Supplied entries >>
## begin

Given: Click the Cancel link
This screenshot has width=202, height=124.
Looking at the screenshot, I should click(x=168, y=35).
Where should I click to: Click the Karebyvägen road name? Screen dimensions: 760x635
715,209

## end
## begin

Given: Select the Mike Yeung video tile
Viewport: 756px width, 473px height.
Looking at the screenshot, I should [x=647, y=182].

## end

Task prompt >>
Show every line above that contains the word "height", copying each one in full.

Result of the exercise >>
This screenshot has width=202, height=124.
Viewport: 756px width, 473px height.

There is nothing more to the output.